The Banyole are a Bantu ethnic group in Uganda that is one of the smaller Bantu ethnic groups. They are also known as "Abalya Lwooba," which means "mushroom eaters." They communicate in Nyole, (one of the numerous languages spoken in Uganada). They are primarily polygamous and divided into numerous clans. They speak the same language as the Bagwe and claim to have descended from the Banyala of Kenya, as do the Bagwe. The Banyole's traditional founder hails from the Yala River's confluence with Lake Victoria. Omwa was his name, and he lived 45 miles (72 kilometers) west of where they are now. Due to pressure from the Nilotic people, they were forced to relocate east.

The location of the Banyole people

When the British established the Bukedi District in this area at the turn of the twentieth century, the Banyole were one of the ethnic groups living in the plains between Lake Kyoga to the west and the slopes of Mount Elgon to the east. The Gisu people lived in the densely populated and mountainous northeast, and several other ethnic groups, including the Nilotic Teso and Bantu Gwere, lived in the western and southern plains. The people of the plains were primarily acephalous.

Today, the Banyole are mostly found in Uganda's Butaleja District in the east.
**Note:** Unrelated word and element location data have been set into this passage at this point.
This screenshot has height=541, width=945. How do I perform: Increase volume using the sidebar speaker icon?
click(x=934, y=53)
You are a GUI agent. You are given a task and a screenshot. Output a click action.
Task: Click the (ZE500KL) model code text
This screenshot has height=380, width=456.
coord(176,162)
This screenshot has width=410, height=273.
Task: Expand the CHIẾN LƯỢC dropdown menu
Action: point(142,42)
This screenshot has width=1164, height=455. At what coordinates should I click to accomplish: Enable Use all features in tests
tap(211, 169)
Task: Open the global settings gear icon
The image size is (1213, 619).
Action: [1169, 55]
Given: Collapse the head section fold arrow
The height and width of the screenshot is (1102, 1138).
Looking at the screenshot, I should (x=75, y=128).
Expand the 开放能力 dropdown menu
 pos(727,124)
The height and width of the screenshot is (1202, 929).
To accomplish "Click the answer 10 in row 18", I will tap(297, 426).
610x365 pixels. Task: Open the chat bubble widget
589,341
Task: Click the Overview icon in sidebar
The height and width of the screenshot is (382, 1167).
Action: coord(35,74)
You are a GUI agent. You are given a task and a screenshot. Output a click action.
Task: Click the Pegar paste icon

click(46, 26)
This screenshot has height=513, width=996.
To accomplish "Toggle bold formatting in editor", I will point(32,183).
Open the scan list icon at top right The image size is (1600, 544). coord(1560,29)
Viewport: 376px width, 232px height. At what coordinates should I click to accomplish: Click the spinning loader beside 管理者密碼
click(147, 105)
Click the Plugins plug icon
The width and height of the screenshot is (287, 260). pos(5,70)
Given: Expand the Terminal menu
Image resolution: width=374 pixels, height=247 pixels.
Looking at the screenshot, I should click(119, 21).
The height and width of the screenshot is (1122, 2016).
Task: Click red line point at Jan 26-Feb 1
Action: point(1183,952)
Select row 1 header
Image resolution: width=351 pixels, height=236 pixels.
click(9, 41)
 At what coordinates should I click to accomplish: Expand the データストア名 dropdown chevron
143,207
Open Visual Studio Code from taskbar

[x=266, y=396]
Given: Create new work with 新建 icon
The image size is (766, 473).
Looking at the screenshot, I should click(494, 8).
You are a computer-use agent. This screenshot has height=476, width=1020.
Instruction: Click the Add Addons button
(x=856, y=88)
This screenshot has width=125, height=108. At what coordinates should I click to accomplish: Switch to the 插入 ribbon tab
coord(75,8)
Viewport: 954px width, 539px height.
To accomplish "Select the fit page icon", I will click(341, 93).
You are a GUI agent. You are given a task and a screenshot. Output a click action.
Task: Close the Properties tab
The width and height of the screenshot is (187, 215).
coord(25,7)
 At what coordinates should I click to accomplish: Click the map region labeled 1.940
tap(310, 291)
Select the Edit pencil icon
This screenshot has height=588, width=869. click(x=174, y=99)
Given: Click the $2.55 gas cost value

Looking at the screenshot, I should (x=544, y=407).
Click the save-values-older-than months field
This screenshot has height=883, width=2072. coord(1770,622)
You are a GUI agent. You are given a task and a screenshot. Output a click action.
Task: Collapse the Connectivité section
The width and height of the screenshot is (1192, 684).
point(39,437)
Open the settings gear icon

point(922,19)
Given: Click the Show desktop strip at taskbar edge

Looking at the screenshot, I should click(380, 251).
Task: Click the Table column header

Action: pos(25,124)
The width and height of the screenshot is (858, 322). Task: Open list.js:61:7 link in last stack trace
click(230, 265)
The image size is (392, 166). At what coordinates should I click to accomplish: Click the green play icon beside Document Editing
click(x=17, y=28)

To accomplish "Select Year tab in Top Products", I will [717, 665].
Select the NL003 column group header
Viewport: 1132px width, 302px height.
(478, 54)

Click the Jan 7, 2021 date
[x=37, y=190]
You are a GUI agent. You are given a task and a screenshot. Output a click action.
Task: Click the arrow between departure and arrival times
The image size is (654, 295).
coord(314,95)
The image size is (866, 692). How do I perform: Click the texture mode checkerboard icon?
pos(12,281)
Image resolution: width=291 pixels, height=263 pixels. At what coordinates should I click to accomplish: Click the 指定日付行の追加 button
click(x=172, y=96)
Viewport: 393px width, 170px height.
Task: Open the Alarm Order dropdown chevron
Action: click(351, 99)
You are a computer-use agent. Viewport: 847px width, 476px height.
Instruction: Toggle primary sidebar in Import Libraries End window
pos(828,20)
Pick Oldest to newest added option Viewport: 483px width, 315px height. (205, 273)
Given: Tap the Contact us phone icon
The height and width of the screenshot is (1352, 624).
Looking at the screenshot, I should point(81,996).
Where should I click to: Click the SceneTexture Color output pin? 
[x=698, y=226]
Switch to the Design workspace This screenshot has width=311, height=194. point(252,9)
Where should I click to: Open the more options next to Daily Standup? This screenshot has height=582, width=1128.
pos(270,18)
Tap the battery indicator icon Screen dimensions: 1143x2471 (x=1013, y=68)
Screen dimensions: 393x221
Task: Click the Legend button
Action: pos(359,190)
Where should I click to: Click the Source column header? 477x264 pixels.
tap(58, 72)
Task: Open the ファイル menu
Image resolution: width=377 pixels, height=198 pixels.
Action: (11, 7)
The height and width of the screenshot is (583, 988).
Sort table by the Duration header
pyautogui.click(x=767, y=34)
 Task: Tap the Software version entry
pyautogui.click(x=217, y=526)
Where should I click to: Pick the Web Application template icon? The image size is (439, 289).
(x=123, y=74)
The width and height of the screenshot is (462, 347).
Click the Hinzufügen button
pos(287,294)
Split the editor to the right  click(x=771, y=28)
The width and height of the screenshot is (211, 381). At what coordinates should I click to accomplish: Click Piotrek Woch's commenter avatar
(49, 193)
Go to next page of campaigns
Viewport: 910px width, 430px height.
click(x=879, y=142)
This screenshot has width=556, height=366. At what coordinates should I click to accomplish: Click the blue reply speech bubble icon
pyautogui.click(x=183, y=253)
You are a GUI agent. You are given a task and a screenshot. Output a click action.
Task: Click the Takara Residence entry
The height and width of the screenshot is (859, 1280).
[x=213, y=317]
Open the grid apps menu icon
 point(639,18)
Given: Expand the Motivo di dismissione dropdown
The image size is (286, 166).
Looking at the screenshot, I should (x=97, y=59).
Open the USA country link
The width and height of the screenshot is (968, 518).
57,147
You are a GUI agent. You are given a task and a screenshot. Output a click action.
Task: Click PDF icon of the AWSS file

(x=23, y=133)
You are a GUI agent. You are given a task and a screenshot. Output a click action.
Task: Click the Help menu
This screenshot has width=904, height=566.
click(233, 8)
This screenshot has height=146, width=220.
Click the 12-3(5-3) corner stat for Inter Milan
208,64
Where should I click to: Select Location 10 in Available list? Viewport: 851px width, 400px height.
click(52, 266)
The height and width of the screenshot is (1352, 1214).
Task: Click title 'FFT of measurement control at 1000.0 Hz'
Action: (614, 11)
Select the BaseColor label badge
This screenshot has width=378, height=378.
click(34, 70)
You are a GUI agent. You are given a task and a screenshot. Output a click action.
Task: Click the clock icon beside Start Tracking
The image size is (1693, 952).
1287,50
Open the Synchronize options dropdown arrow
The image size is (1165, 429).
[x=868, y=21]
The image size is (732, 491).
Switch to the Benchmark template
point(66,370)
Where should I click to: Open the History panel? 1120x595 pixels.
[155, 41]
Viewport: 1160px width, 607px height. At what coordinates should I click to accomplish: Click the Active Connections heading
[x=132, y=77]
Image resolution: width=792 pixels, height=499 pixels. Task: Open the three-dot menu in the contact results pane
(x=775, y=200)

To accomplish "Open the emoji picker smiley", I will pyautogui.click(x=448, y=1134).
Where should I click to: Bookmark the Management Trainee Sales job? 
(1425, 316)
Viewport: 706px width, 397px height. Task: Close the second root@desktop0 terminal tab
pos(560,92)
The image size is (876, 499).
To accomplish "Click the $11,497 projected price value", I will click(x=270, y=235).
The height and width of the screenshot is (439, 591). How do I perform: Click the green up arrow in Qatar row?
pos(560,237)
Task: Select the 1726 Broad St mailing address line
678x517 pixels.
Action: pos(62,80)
They also live in the neighboring districts of Budaka, Mbale, Tororo, Bugiri, Namutumba, and Pallisa. To the east, the Gisu people live, to the south, the Adhola people live, to the west, the Soga people live, and to the north, the Gwere people live.


There are many clans, and each one has its own leader, known as Omutuusa, who often wears skins to distinguish himself.

The religious beliefs of Banyole

Only about 5% of the Banyole still believe in their ancestral beliefs. Around 75% of the population is nominally Christian, with the majority being Anglican. They have only a basic understanding of Christianity due to low literacy and a lack of Christian texts in their language, and they may also practice traditional religious practices. About 20% of the population has converted to Islam.

Birth in Banyole

The placenta was taken after a child was born and buried where no one could see it or use it for evil purposes. It was feared that if the placenta fell into the hands of a bad person, he could manipulate it to kill or harm the newborn child, or to prevent the mother from ever conceiving again. The mother would be confined to the house until the umbilical cord remained attached to the navel and broke. The umbilical cord was kept in a special gourd, and the mother made sure to save as many cords as she had children. These cords were used in the event of evil because these cords were believed to be of great importance as an antidote. The food prepared for the mother after the birth could only be given to the mother and her husband.

Twins were born right away, and they were just left alone. The mother and father were given special porridge, and there were other functions similar to those of the Basamia-Bagwe. During the confinement, the mother could leave the house under special circumstances. She'd be covered in a winnowing tray before she got out in such a situation.

Death beliefs of the Banyole

Similar to those of the Basamia-Bagwe. When a man died, three days of mourning were observed (during which no bathing was permitted). The days of mourning were four in the case of a woman. The kasanja ritual was performed on a road junction to end the mourning and the people would bathe and resume their normal activities after three or four days of mourning, depending on the circumstances. If one of the twins died, mourning and weeping were taboo. The Banyole bury their dead in the eastern direction, which is thought to represent their possible origins.

Banyole's beliefs on marriage 

When a girl reached adulthood, her parents would inquire about her preferences. The girl would then introduce the man to her parents, and the bride's wealth would be discussed. Following that, proper arrangements were made, and the girl was officially released to marry after a feast. If a woman's husband died, the clan would choose one of the late husband's brothers to be her successor. She would stay with her children if she was already elderly.